*PROBLEM TO SOLVE:* Which lines in the data below contain the string "Toggle" with matching case? Filter the data down to those lines and copy each one.

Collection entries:
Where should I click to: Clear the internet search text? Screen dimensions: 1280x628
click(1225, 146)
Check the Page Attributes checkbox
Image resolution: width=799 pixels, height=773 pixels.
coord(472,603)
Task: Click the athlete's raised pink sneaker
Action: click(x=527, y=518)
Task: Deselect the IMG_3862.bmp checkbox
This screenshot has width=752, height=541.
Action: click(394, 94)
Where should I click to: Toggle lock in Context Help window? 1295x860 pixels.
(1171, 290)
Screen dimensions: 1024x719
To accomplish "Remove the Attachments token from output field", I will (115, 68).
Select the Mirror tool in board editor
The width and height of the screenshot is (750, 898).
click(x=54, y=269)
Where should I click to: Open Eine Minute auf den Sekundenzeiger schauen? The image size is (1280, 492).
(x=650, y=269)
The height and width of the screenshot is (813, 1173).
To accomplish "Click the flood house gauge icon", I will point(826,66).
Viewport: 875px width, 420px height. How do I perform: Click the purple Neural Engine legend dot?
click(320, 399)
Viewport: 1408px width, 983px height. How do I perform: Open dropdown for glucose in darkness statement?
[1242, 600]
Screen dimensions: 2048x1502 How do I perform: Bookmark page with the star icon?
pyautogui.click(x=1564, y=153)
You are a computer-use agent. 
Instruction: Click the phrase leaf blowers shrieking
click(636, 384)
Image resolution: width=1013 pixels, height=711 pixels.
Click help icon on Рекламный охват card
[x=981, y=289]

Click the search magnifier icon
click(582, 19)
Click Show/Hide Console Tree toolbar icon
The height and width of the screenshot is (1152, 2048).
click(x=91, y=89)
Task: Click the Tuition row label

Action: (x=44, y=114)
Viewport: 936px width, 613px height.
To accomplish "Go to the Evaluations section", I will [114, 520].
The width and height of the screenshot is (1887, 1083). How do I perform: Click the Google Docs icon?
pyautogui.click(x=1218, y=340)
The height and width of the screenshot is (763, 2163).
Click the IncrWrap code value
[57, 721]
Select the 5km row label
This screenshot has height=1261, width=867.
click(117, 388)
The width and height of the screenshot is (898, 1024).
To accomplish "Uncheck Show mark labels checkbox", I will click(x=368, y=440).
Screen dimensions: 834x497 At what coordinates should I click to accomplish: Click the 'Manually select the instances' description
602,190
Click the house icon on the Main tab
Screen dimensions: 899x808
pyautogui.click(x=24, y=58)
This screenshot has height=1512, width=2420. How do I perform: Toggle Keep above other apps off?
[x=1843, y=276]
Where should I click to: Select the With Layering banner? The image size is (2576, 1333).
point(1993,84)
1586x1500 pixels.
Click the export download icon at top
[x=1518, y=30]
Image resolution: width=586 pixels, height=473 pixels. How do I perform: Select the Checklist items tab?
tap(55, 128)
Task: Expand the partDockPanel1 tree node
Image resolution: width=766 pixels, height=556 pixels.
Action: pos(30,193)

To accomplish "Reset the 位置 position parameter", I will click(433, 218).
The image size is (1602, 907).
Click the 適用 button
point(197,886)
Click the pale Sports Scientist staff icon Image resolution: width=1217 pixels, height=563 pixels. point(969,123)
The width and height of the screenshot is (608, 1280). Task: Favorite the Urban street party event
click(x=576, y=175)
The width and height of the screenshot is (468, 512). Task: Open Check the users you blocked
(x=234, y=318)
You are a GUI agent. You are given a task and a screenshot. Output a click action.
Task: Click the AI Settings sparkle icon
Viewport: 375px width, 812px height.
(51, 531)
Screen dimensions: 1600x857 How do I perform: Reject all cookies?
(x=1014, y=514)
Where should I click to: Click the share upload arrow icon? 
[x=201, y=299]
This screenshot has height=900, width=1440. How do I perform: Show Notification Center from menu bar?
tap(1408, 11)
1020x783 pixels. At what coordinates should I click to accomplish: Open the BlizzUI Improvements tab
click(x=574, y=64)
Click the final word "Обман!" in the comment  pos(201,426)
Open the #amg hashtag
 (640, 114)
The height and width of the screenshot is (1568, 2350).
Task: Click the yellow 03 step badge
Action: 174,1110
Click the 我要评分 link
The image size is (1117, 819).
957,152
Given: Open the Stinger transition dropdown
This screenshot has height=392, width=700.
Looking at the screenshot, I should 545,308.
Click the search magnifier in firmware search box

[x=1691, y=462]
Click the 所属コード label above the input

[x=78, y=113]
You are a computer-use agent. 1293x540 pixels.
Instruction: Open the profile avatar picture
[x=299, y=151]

*THE RESPONSE:*
Where should I click to: Toggle lock in Context Help window? 1295x860 pixels.
This screenshot has height=1512, width=2420. How do I perform: Toggle Keep above other apps off?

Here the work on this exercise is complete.